I APPRECIATE the points of Albert Morris and Dave Hollings (Letters, March 22). I make similar ones in my book, 'Responding to the Challenge of Evolution'.

Mr Morris says there are some links between kinds of animals in the fossil record, and invites me to see "the one non-controversial missing links that I call for" at the National History Museum.

My point was simply this: with millions of digs over 150 years and the whole of industry and commerce shifting swathes of Planet Earth, we should by now have millions of missing links, if evolution occurred.

Mr Morris says the eye developed gradually by chance, as with the rest of our incredibly complex world. I suggest it boils down to faith.

I don't have the faith to believe it all came about by blind, unintelligent, unguided chance. How can our intelligence come from non-intelligence? It seems so much simpler to accept that the God I know is the intelligent designer and creator of it all, whether in six short days, or over longer periods, as other Christians believe.

I did warm to Dave Hollings' intelligent letter. He told me off for using survival of the fittest in a moral way.
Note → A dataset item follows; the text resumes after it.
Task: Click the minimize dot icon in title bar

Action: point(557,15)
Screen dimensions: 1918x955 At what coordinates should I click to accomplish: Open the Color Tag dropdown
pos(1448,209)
I'd pointed out that if we taught our kids evolution without God we could hardly blame them for behaving like animals from the jungle.

Mr Hollings suggested that often the meek, like beetles and lilies, inherited the earth while the dinosaurs disappeared. And he's right.

However, he's wrong when writes, I'm reluctant to draw morals from evolution. The reality is that we humans are what we believe.

When the majority are taught evolution without God, I fear for our future. We will end up with much than mere anti-social behaviour.

THE REV KEVIN LOGAN, Christ Church Vicarage, Accrington.